Jonny chasqueó la lengua y miró en derredor.
—Bueno, me dices qué quieres o me voy.
—¿Por qué te han interrogado? —le pregunté sin cortapisas.
—Ah, es por eso. ¿Y cómo sabes que me han interrogado? ¿Te lo han chivado? ¿O es que has venido con ellos?
—Han ido al bar, donde estaba con los muchachos, y me han llevado a comisaría para interrogarme. En cuanto me han soltado he venido corriendo para avisarte de que están cogiéndonos la matrícula. Y justo al llegar los he visto salir. Dime, ¿por qué te han interrogado, qué querían?
—Ellos sabrán.
—Alguna razón tendrán para venir aposta a tu casa.
—Pregúntales. ¿No te hacen de taxista? Los taxistas chismorrean con sus clientes, ¿no?
—No seas idiota, ya te lo he explicado. Sólo quiero ayudarte.
Jonny se giró hacia mí, atravesándome con la mirada. Era odio.

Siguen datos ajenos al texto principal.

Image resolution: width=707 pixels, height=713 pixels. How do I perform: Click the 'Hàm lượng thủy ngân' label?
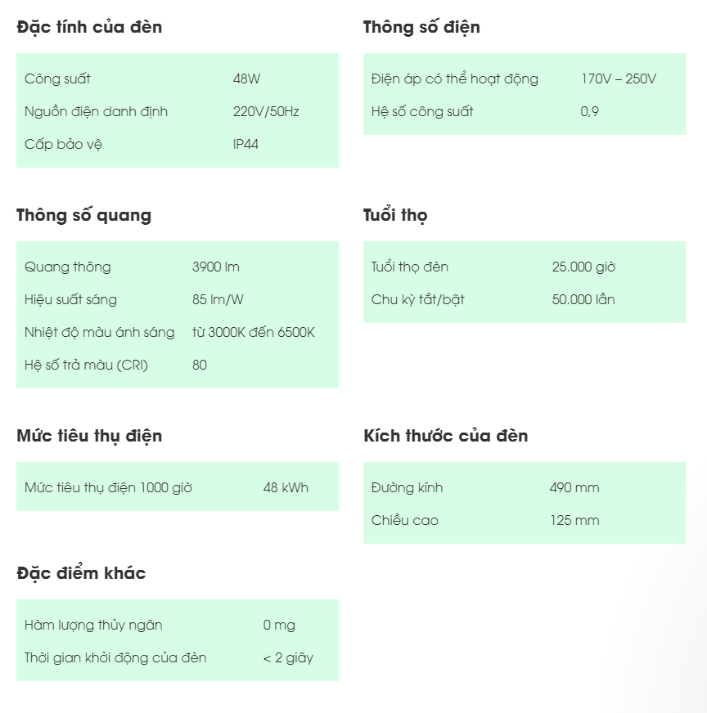[93, 625]
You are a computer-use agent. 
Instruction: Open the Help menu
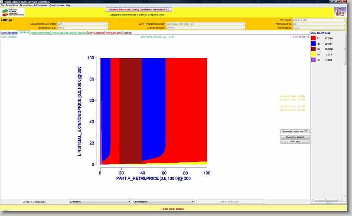point(68,5)
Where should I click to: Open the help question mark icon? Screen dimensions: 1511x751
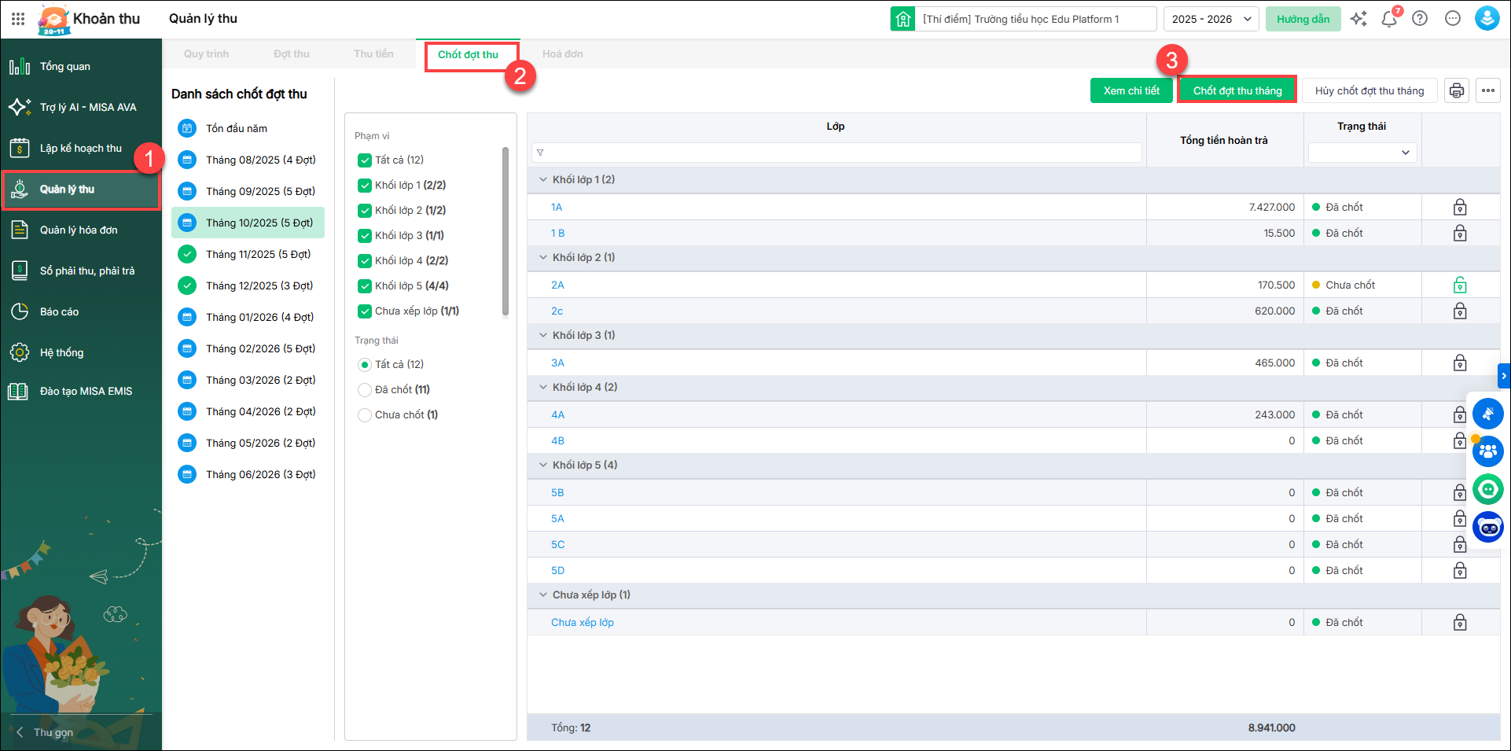(1420, 19)
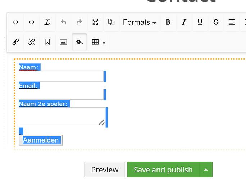
Task: Insert a link with the chain icon
Action: pos(16,42)
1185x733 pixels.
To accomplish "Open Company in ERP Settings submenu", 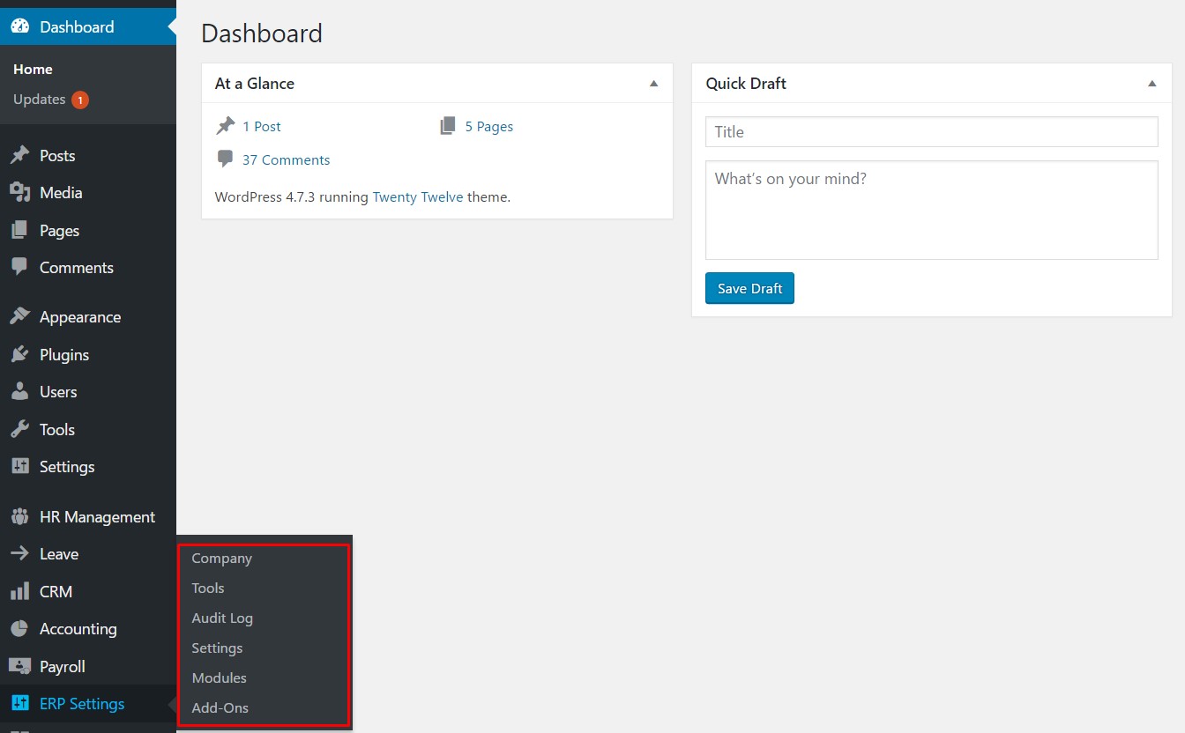I will click(221, 559).
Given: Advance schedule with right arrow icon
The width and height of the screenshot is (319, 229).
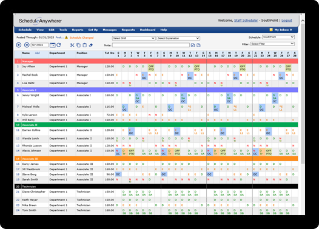Looking at the screenshot, I should click(x=27, y=45).
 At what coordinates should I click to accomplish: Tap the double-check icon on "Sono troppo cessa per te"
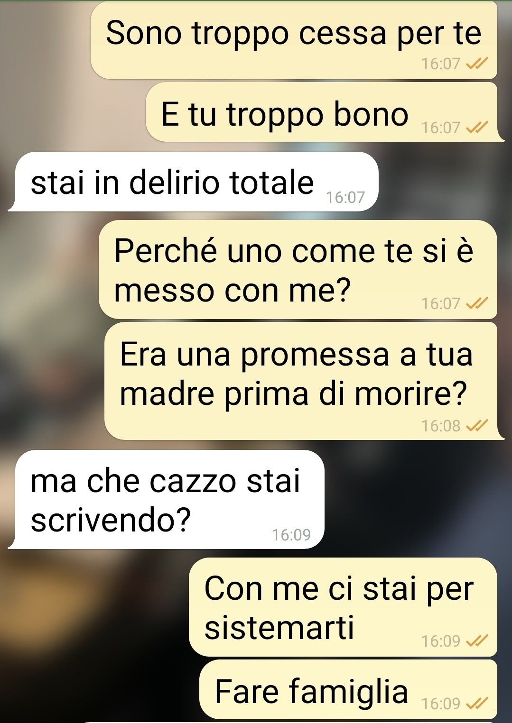[476, 64]

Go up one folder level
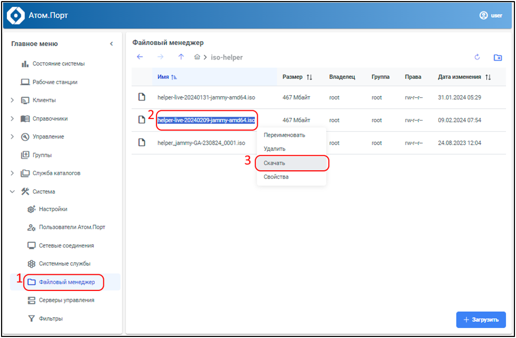tap(181, 57)
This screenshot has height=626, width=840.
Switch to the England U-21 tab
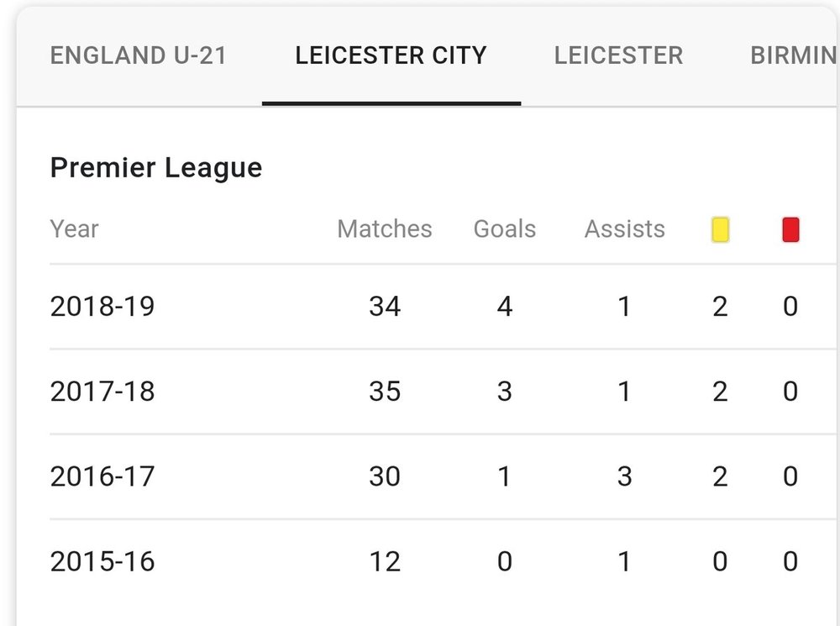click(x=139, y=55)
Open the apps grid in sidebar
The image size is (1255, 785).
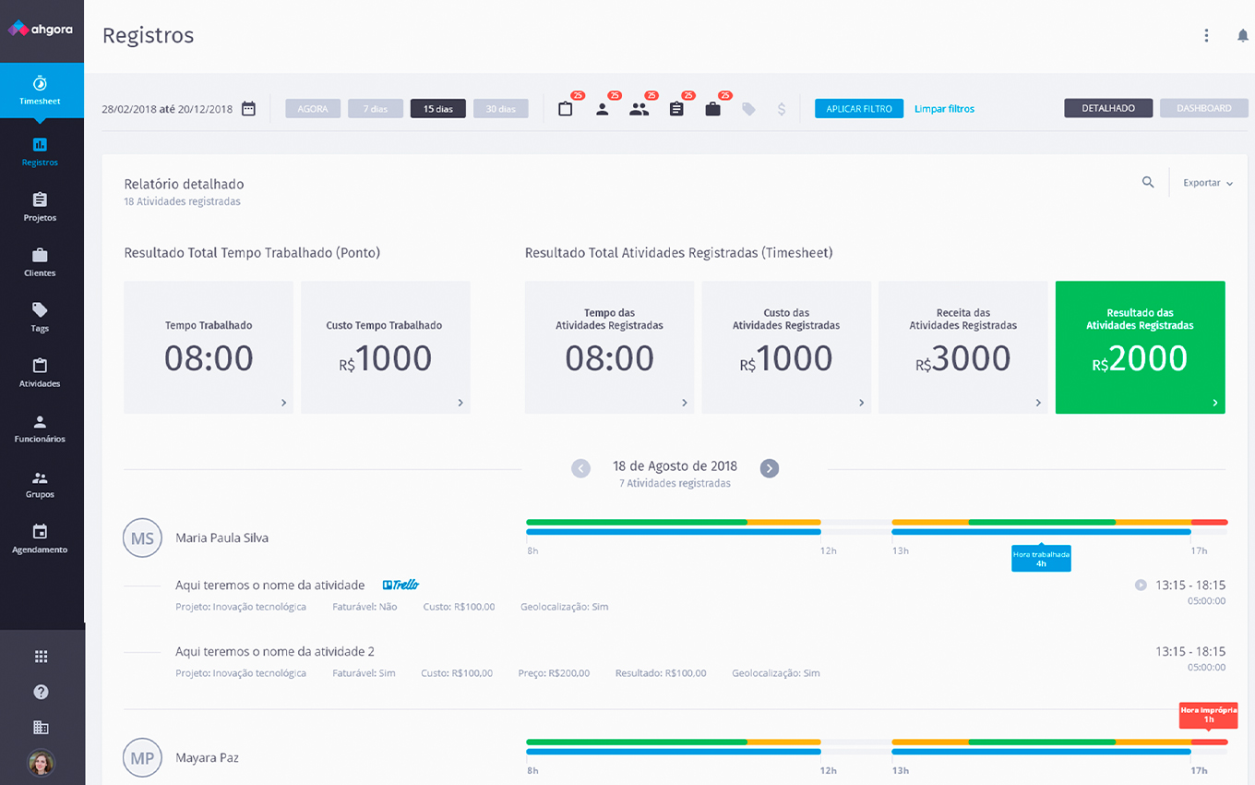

—¿Por qué no acudes a las reuniones? Al menos déjate ver. Los muchachos empiezan a mosquearse contigo y ya no sé qué decirles. Como piensen que has sido tú y los estás traicionando vendrán a por ti y no podré pararlos.
—Explícaselo tú por qué ya no me dejo ver —fue su gélida y misteriosa respuesta.
—Maldita sea, ¿quieres explicarme qué sucede?
Jonny volteó de nuevo la vista al vacío.
—No soy yo el traidor —escupió con una retranca forzada y sarcástica.
—¿Quién te ha traicionado a ti?
Me atravesó de nuevo con la mirada.
—¿Piensas que yo te he traicionado? ¿Cómo te he traicionado? ¿Por qué no hablas claro?
La conversación comenzaba a desesperarme porque no tenía ni la más remota idea de qué me estaba hablando y en las condiciones en que se hallaba era imposible sonsacarle nada.
—Vale, no me lo digas si no quieres. Pero que te quede claro que yo no he traicionado a nadie. No sé qué película te has montado pero nunca os traicionaría. Ni a ti ni a ellos. Y ahora déjame ayudarte porque te puedes meter en un buen lío. Dime, ¿qué te han preguntado?
Jonny frunció el entretejo y sonrió, como dándome a entender que yo debería saberlo, lo que me heló la sangre. Se giró de nuevo hacia mí, pero sin levantar la vista del suelo.
—Creen que he apedreado la casa del jefe y querían saber si tengo una coartada.
—¿Y la tienes?
—¿Tú qué crees?
—Dímelo tú.
—Estaba en casa durmiendo. Solo —agregó enfatizando el vocablo y mirándome de nuevo con odio.
—Bueno, tengo cosas que hacer —dijo con acritud, girando sobre los talones y entrando en el edificio, dejándome plantado con tres palmos de narices.